Average Jane Loves Caffeine

Yesterday I finally brought my espresso maker to the office to try to save some of the money that Starbucks keeps managing to weasel out of my wallet. Of course, there’s too much involved in making the iced Café Mochas I’m fond of, so I’ve fallen back to Café Americanos (espresso shots diluted with hot water). Now I’m so awake, I’m not sure my eyes close all the way when I blink.

I used to have a love/hate relationship with caffeine. I’d give it up for a while, suffer through the withdrawal symptoms, and swear that I’d never go back. Problem is, I like caffeine. I don’t really care that it’s an addictive drug, as long as it keeps me semi-focused and awake.

I started out as a fan of strong tea (Earl Grey, brewed until it’s almost opaque), then I moved on to coffee. At first I drank coffee with cream and sugar, then I learned to love cappuccinos and lattes. Now I’m less concerned about the taste than the act of getting the active ingredients into my system in the most efficient manner possible.

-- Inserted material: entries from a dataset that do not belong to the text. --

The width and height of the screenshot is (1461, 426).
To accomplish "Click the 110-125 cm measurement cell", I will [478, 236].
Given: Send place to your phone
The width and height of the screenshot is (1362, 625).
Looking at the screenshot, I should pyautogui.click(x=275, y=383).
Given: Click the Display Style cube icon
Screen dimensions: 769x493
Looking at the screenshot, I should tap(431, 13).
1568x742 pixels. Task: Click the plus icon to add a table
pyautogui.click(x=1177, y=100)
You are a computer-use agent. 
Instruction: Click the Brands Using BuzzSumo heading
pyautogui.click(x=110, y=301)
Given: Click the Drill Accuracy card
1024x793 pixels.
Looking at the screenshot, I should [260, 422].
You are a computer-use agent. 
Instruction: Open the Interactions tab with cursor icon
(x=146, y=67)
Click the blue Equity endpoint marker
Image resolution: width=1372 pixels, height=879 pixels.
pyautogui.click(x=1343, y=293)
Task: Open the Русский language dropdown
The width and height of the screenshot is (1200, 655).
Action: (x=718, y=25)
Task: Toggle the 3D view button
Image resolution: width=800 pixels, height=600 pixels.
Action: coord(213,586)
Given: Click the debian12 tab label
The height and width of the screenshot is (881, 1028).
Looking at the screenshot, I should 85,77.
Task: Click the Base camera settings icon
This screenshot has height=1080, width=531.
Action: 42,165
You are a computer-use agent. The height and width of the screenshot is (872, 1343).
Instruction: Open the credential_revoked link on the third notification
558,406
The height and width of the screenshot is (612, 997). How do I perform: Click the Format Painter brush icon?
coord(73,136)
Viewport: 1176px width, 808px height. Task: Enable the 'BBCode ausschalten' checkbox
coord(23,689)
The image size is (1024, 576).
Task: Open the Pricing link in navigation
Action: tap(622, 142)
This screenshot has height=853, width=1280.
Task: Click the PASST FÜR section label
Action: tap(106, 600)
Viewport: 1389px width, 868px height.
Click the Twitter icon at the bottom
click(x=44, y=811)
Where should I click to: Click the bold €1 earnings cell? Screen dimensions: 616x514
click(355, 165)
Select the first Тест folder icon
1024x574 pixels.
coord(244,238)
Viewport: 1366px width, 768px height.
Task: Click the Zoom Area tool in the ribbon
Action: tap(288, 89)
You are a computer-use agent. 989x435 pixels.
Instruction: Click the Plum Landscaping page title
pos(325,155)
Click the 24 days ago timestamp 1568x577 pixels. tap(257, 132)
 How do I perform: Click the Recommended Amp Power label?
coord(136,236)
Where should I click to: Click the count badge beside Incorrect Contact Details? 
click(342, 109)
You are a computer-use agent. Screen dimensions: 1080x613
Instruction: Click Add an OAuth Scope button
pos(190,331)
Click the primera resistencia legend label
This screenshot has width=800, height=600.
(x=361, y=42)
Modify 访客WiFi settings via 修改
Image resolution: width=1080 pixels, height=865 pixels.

Maintaining my coffee habit takes a little extra work on the weekends. I don’t brew coffee at home just for myself, so I have to make a point of procuring some elsewhere before the headaches set in. Otherwise, I’m perfectly happy with the coffee monkey on my back. I think I’m going to have to start bleaching my teeth again, though…

Comments

5 responses to “Average Jane Loves Caffeine”

  1. Rozanne Avatar

    Isn’t that caffeine-withdrawal headache the absolute worst? I once went on a hiking trip to the Upper Peninsula (the You Pee!) of Michigan and the friend in charge of bringing the coffee brought decaf and didn’t tell the rest of us. Nine miles out on a hike, my sister and I developed debilitating headaches. Since there are no drive-through espresso kiosks in the North Woods, we had to finish the hike feeling like total crap. For the rest of the hike we hurled abuse at the (now former) friend who claimed we “didn’t need” caffeine. When we finished the hike we made a beeline for the nearest Supper Club (they don’t have restaurants up there) and drank about a liter apiece of their predictably weak coffee.

  2. huts Avatar

    One day you’ll be able to take a shot of caffeine by injecting yourself with a needle.. Then it truly will be an addictive drug.

  3. Cagey Avatar

    There are so few legal vices left that I am just waiting for all the soccer moms to march against the Evil Caffeine – they’ll make banners and t-shirts. Then, the Congress will impose super-high taxes. It’s coming – better start stockpiling your beans now!

  4. Pharmgirl Avatar
    Pharmgirl

    Could this be why you’ve always been an obsessive foot-tapper? Nah.

  5. Sarah Avatar

    Oh, I totally am addicted to caffeine! The 2 days that I couldn’t have it were the worst ever! I will never go a day without it again!